**WHAT IS NEEDED**
Copy the following lines word for word, changing nothing.

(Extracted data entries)
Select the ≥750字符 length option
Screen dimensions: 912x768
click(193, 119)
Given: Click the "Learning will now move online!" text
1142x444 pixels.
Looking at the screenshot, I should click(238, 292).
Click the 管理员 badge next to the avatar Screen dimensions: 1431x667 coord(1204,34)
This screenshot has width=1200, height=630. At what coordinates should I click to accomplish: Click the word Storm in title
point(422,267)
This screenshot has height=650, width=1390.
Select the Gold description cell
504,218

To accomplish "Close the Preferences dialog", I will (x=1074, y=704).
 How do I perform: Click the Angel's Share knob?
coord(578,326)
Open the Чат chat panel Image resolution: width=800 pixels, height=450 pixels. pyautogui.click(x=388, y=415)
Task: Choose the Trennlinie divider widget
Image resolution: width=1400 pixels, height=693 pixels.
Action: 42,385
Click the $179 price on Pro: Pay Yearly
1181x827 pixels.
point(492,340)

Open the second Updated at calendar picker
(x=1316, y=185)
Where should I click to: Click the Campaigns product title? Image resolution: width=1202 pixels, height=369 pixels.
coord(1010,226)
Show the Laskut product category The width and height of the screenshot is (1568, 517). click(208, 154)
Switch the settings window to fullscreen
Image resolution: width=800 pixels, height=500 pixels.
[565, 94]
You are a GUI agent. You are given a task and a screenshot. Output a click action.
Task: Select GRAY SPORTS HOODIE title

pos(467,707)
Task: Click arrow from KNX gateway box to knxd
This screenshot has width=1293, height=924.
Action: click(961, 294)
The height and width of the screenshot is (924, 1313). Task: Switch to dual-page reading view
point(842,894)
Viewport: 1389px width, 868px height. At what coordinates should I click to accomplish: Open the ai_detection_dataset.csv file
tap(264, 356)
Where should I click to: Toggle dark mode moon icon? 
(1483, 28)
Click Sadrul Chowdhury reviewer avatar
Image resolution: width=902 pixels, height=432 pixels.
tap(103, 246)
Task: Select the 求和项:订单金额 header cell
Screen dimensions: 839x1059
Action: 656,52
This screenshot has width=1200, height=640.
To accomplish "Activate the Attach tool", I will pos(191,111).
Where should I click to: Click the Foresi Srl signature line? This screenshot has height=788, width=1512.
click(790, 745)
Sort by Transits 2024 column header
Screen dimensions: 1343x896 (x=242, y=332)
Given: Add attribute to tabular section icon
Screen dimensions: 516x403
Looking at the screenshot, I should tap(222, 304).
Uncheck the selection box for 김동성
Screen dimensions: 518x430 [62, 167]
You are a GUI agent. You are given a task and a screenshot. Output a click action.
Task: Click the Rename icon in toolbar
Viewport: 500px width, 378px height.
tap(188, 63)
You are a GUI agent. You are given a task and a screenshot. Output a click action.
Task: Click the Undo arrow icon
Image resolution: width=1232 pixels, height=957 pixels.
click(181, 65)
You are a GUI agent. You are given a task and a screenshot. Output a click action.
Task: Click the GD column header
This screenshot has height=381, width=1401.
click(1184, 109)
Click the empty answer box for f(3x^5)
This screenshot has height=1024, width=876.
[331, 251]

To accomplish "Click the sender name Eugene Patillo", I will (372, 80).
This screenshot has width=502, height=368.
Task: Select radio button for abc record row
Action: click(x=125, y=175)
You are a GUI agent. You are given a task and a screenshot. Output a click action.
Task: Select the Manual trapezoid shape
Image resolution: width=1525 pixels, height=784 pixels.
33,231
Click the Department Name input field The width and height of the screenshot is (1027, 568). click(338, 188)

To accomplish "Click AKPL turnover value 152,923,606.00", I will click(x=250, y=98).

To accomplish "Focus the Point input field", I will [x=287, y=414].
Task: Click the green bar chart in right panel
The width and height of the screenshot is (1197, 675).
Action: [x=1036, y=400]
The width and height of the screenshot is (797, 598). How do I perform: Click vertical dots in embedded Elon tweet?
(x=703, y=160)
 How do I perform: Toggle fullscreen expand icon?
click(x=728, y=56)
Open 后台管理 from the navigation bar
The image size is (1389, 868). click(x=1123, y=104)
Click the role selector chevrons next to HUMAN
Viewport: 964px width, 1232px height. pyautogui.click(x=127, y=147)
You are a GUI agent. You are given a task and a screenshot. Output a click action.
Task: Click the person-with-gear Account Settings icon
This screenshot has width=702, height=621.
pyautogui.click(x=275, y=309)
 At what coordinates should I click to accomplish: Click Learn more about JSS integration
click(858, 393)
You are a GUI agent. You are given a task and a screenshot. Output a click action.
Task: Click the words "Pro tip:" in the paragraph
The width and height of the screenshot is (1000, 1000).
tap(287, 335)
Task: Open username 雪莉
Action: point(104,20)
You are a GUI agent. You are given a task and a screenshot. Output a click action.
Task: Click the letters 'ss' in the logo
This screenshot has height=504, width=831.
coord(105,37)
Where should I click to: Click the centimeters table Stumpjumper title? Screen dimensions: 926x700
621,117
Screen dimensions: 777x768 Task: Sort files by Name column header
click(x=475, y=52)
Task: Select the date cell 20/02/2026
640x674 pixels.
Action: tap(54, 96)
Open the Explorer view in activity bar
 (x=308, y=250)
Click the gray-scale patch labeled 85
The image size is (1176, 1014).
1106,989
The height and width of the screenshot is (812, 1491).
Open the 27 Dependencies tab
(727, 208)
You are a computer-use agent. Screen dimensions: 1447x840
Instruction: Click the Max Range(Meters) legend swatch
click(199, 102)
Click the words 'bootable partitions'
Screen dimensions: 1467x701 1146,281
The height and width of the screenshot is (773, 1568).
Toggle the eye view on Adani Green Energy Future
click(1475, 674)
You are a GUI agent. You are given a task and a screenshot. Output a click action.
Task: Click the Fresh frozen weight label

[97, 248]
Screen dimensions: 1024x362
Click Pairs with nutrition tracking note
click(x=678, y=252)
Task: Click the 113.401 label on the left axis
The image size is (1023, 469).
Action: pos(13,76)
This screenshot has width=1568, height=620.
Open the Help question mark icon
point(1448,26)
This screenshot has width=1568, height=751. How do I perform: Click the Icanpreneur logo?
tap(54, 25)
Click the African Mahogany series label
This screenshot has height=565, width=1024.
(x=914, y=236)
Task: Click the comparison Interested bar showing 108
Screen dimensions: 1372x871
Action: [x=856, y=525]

**SOLUTION FOR THIS PROBLEM**
Select the ≥750字符 length option
Screen dimensions: 912x768
click(193, 119)
Given: Click the "Learning will now move online!" text
1142x444 pixels.
Looking at the screenshot, I should click(238, 292).
Click the 管理员 badge next to the avatar Screen dimensions: 1431x667 coord(1204,34)
This screenshot has width=1200, height=630. At what coordinates should I click to accomplish: Click the word Storm in title
point(422,267)
This screenshot has height=650, width=1390.
Select the Gold description cell
504,218

To accomplish "Close the Preferences dialog", I will (x=1074, y=704).
 How do I perform: Click the Angel's Share knob?
coord(578,326)
Open the Чат chat panel Image resolution: width=800 pixels, height=450 pixels. pyautogui.click(x=388, y=415)
Task: Choose the Trennlinie divider widget
Image resolution: width=1400 pixels, height=693 pixels.
Action: 42,385
Click the $179 price on Pro: Pay Yearly
1181x827 pixels.
point(492,340)

Open the second Updated at calendar picker
(x=1316, y=185)
Where should I click to: Click the Campaigns product title? Image resolution: width=1202 pixels, height=369 pixels.
coord(1010,226)
Show the Laskut product category The width and height of the screenshot is (1568, 517). click(208, 154)
Switch the settings window to fullscreen
Image resolution: width=800 pixels, height=500 pixels.
[565, 94]
You are a GUI agent. You are given a task and a screenshot. Output a click action.
Task: Select GRAY SPORTS HOODIE title

pos(467,707)
Task: Click arrow from KNX gateway box to knxd
This screenshot has width=1293, height=924.
Action: click(961, 294)
The height and width of the screenshot is (924, 1313). Task: Switch to dual-page reading view
point(842,894)
Viewport: 1389px width, 868px height. At what coordinates should I click to accomplish: Open the ai_detection_dataset.csv file
tap(264, 356)
Where should I click to: Toggle dark mode moon icon? 
(1483, 28)
Click Sadrul Chowdhury reviewer avatar
Image resolution: width=902 pixels, height=432 pixels.
tap(103, 246)
Task: Select the 求和项:订单金额 header cell
Screen dimensions: 839x1059
Action: 656,52
This screenshot has width=1200, height=640.
To accomplish "Activate the Attach tool", I will pos(191,111).
Where should I click to: Click the Foresi Srl signature line? This screenshot has height=788, width=1512.
click(790, 745)
Sort by Transits 2024 column header
Screen dimensions: 1343x896 (x=242, y=332)
Given: Add attribute to tabular section icon
Screen dimensions: 516x403
Looking at the screenshot, I should tap(222, 304).
Uncheck the selection box for 김동성
Screen dimensions: 518x430 [62, 167]
You are a GUI agent. You are given a task and a screenshot. Output a click action.
Task: Click the Rename icon in toolbar
Viewport: 500px width, 378px height.
tap(188, 63)
You are a GUI agent. You are given a task and a screenshot. Output a click action.
Task: Click the Undo arrow icon
Image resolution: width=1232 pixels, height=957 pixels.
click(181, 65)
You are a GUI agent. You are given a task and a screenshot. Output a click action.
Task: Click the GD column header
This screenshot has height=381, width=1401.
click(1184, 109)
Click the empty answer box for f(3x^5)
This screenshot has height=1024, width=876.
[331, 251]

To accomplish "Click the sender name Eugene Patillo", I will (372, 80).
This screenshot has width=502, height=368.
Task: Select radio button for abc record row
Action: click(x=125, y=175)
You are a GUI agent. You are given a task and a screenshot. Output a click action.
Task: Select the Manual trapezoid shape
Image resolution: width=1525 pixels, height=784 pixels.
33,231
Click the Department Name input field The width and height of the screenshot is (1027, 568). click(338, 188)

To accomplish "Click AKPL turnover value 152,923,606.00", I will click(x=250, y=98).

To accomplish "Focus the Point input field", I will [x=287, y=414].
Task: Click the green bar chart in right panel
The width and height of the screenshot is (1197, 675).
Action: [x=1036, y=400]
The width and height of the screenshot is (797, 598). How do I perform: Click vertical dots in embedded Elon tweet?
(x=703, y=160)
 How do I perform: Toggle fullscreen expand icon?
click(x=728, y=56)
Open 后台管理 from the navigation bar
The image size is (1389, 868). click(x=1123, y=104)
Click the role selector chevrons next to HUMAN
Viewport: 964px width, 1232px height. pyautogui.click(x=127, y=147)
You are a GUI agent. You are given a task and a screenshot. Output a click action.
Task: Click the person-with-gear Account Settings icon
This screenshot has width=702, height=621.
pyautogui.click(x=275, y=309)
 At what coordinates should I click to accomplish: Click Learn more about JSS integration
click(858, 393)
You are a GUI agent. You are given a task and a screenshot. Output a click action.
Task: Click the words "Pro tip:" in the paragraph
The width and height of the screenshot is (1000, 1000).
tap(287, 335)
Task: Open username 雪莉
Action: point(104,20)
You are a GUI agent. You are given a task and a screenshot. Output a click action.
Task: Click the letters 'ss' in the logo
This screenshot has height=504, width=831.
coord(105,37)
Where should I click to: Click the centimeters table Stumpjumper title? Screen dimensions: 926x700
621,117
Screen dimensions: 777x768 Task: Sort files by Name column header
click(x=475, y=52)
Task: Select the date cell 20/02/2026
640x674 pixels.
Action: tap(54, 96)
Open the Explorer view in activity bar
 (x=308, y=250)
Click the gray-scale patch labeled 85
The image size is (1176, 1014).
1106,989
The height and width of the screenshot is (812, 1491).
Open the 27 Dependencies tab
(727, 208)
You are a computer-use agent. Screen dimensions: 1447x840
Instruction: Click the Max Range(Meters) legend swatch
click(199, 102)
Click the words 'bootable partitions'
Screen dimensions: 1467x701 1146,281
The height and width of the screenshot is (773, 1568).
Toggle the eye view on Adani Green Energy Future
click(1475, 674)
You are a GUI agent. You are given a task and a screenshot. Output a click action.
Task: Click the Fresh frozen weight label

[97, 248]
Screen dimensions: 1024x362
Click Pairs with nutrition tracking note
click(x=678, y=252)
Task: Click the 113.401 label on the left axis
The image size is (1023, 469).
Action: pos(13,76)
This screenshot has width=1568, height=620.
Open the Help question mark icon
point(1448,26)
This screenshot has width=1568, height=751. How do I perform: Click the Icanpreneur logo?
tap(54, 25)
Click the African Mahogany series label
This screenshot has height=565, width=1024.
(x=914, y=236)
Task: Click the comparison Interested bar showing 108
Screen dimensions: 1372x871
Action: [x=856, y=525]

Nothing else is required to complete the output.